● EXERCISE REQUIREMENTS:
Rewrite the lines starting with the line that contains "You are a GUI" and going on through the line that contains "pyautogui.click(x=1064, y=596)", swapping "format" for "syntax" and leaving everything else unchanged. Return only those lines.

● THE DATA:
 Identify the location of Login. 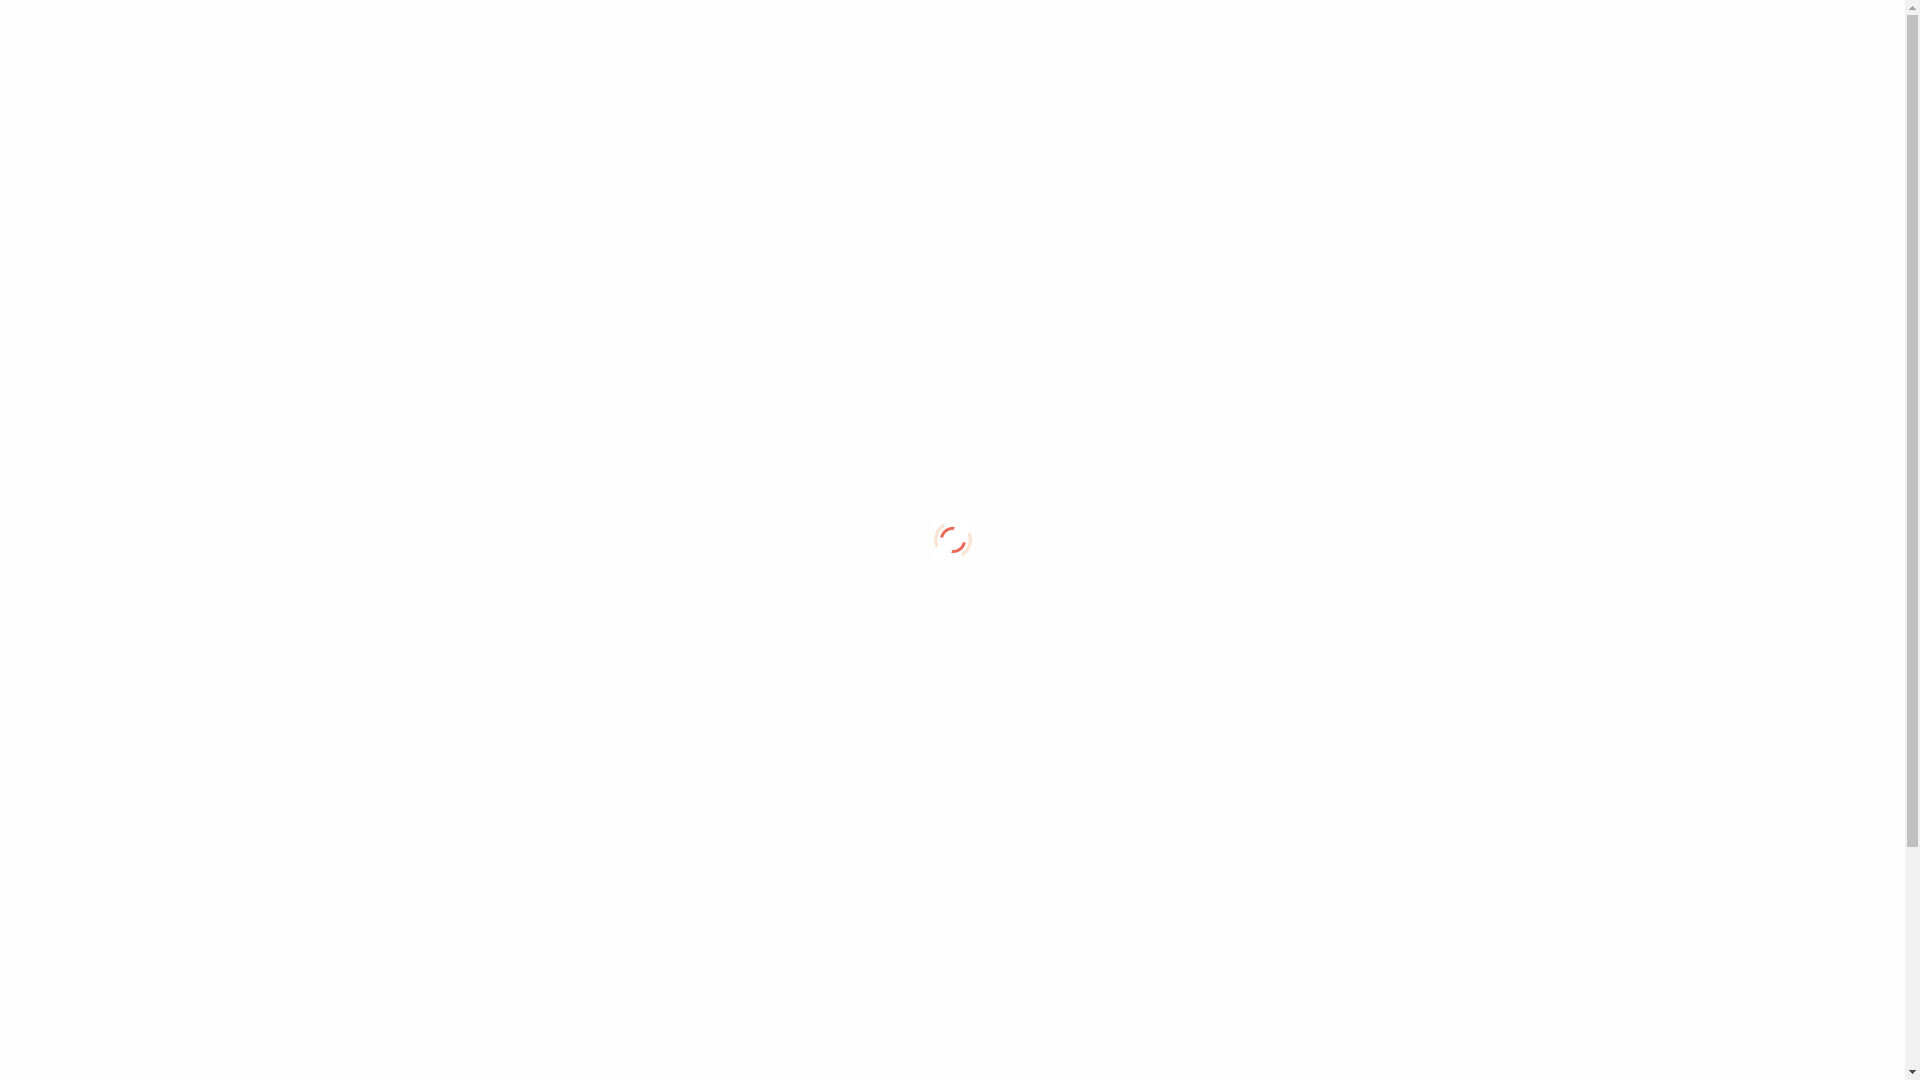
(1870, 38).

==

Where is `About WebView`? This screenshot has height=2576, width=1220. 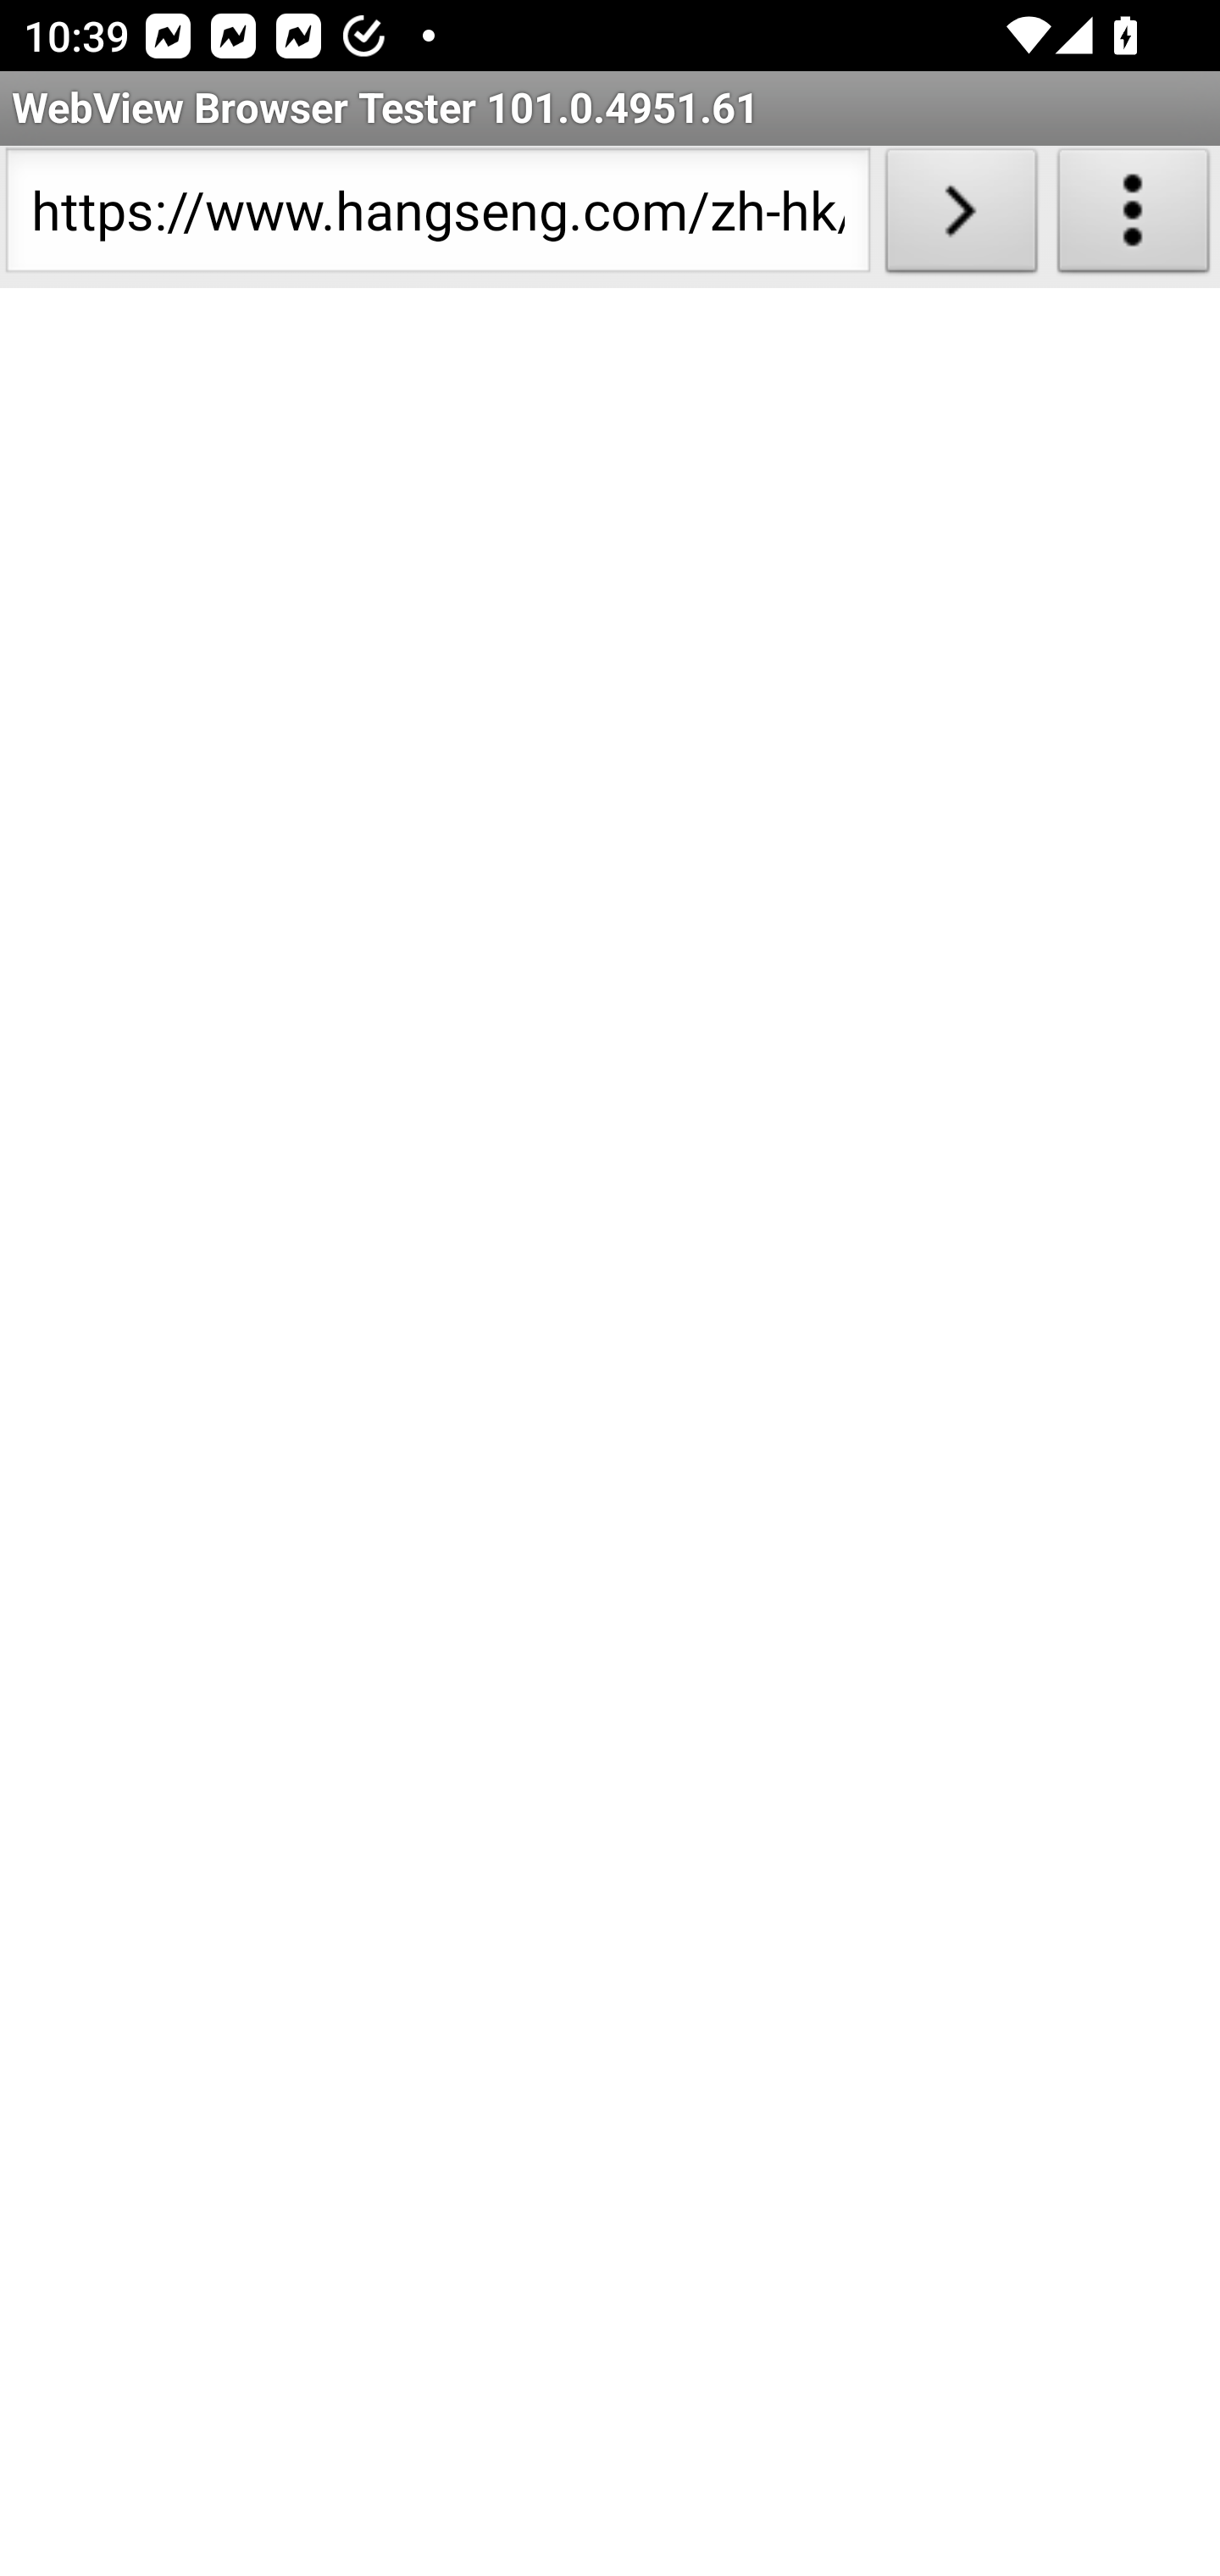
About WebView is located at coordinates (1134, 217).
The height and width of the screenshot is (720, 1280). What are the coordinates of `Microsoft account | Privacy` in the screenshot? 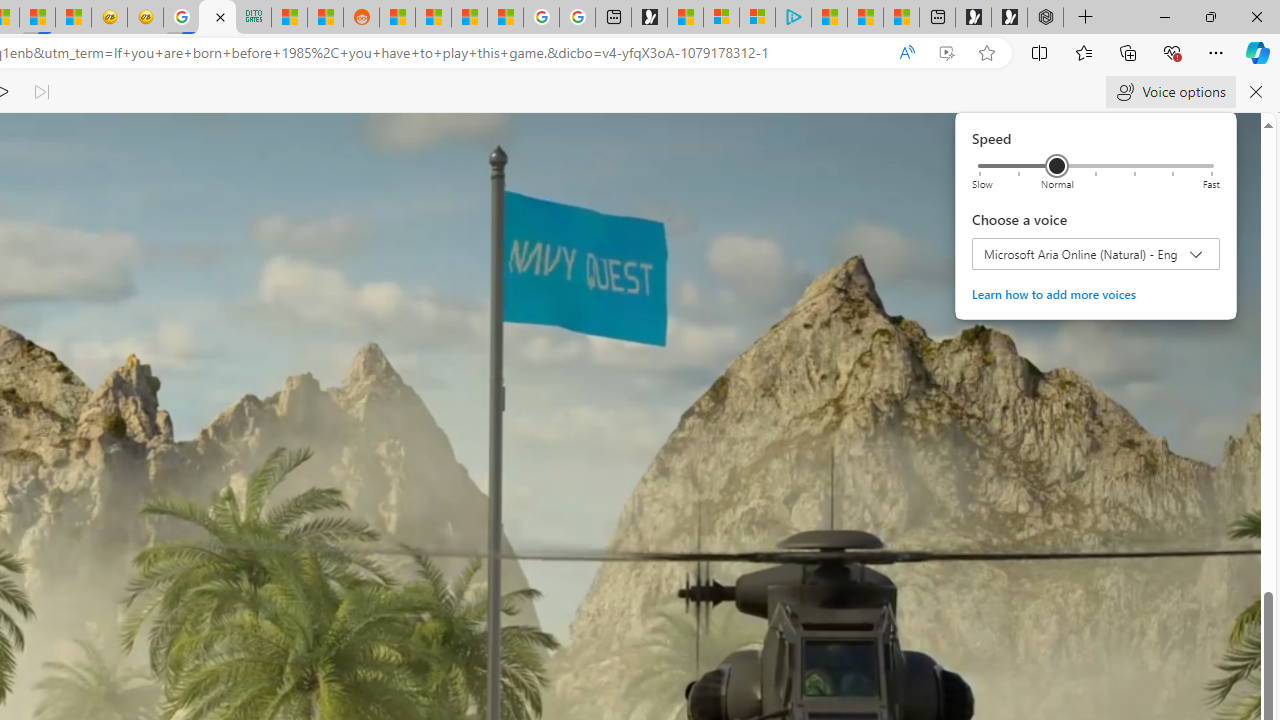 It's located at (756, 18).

* * *

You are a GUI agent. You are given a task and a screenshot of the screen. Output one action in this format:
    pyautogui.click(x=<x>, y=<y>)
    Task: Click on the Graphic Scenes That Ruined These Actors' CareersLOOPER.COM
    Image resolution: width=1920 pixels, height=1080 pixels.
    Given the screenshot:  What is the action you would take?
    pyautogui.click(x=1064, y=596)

● WORKED ANSWER:
You are a GUI agent. You are given a task and a screenshot of the screen. Output one action in this syntax:
    pyautogui.click(x=<x>, y=<y>)
    Task: Click on the Graphic Scenes That Ruined These Actors' CareersLOOPER.COM
    Image resolution: width=1920 pixels, height=1080 pixels.
    Given the screenshot:  What is the action you would take?
    pyautogui.click(x=1064, y=596)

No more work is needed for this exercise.